The code above works, at least in the sense that it doesn't throw exceptions, and meta-square is a function that returns the right values, and has the right metadata.
That's because square is an instance of a class that extends AFunction, which implements IObj (https://github.com/clojure/clojure/blob/master/src/jvm/clojure/lang/AFunction.java#L18).

It doesn't work, in the sense that it violates "Two objects that differ only in metadata are equal." from https://clojure.org/reference/metadata. That is,
(= square meta-square)
returns false. 

For my purposes, what really matters is that calling meta-square has roughly 30 times the cost of square itself (and about 3 times the cost of a version without type hints).
The reason is that meta-square is an instance of a class that extends RestFn (https://github.com/clojure/clojure/blob/master/src/jvm/clojure/lang/AFunction.java#L26), whose invoke() methods are  expensive.

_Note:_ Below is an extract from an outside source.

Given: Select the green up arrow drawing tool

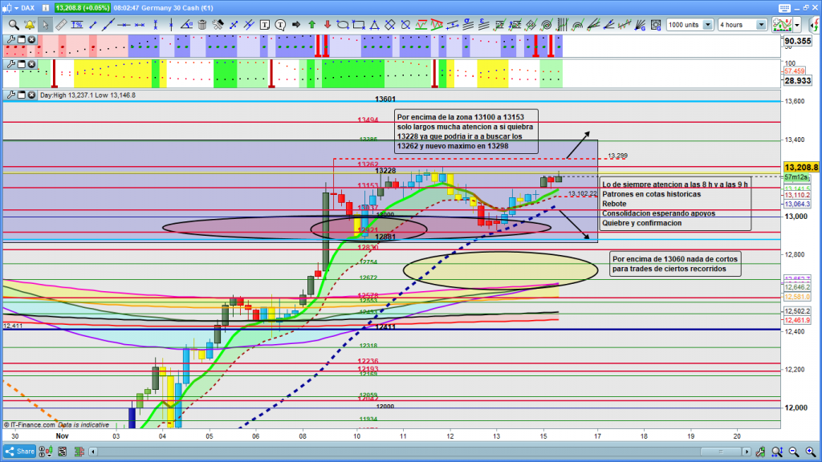Looking at the screenshot, I should pos(311,25).
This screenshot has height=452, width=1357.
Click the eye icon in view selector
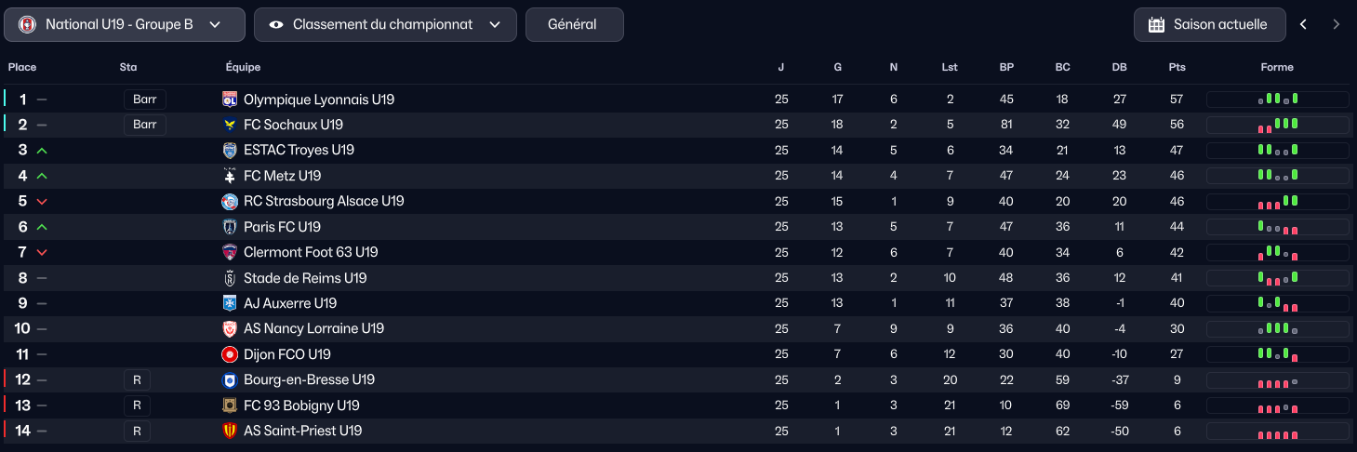pos(276,25)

Also, for my purposes, it would actually be better if  "Two objects that differ only in metadata are NOT equal." So perhaps I shouldn't be using metadata at all. It just seems

Options:

(1) Add a meta field to clojure.lang.AFunction (and fix equals and hashcode). I presume the reason there isn't already a meta field is to keep functions as light weight as possible. Are there good benchmarks that I could use to measure the cost of adding an almost always empty field? 

(2) Experiments with a mechanical wrapper class (https://github.com/palisades-lakes/dynamic-functions/blob/dynesty/src/main/java/palisades/lakes/dynafun/java/MetaFn.java) show almost no overhead, but extending that to cover every possible combination of clojure.lang.IFn$DD, clojure.lang.IFn$DLD, ..., is impractical.

(3) Use asm to create a new class that extends the original function's class and implements IObj in the obvious way.

My short term plan is (2), ignoring the equals violation, and implementing primitive interface wrappers as needed.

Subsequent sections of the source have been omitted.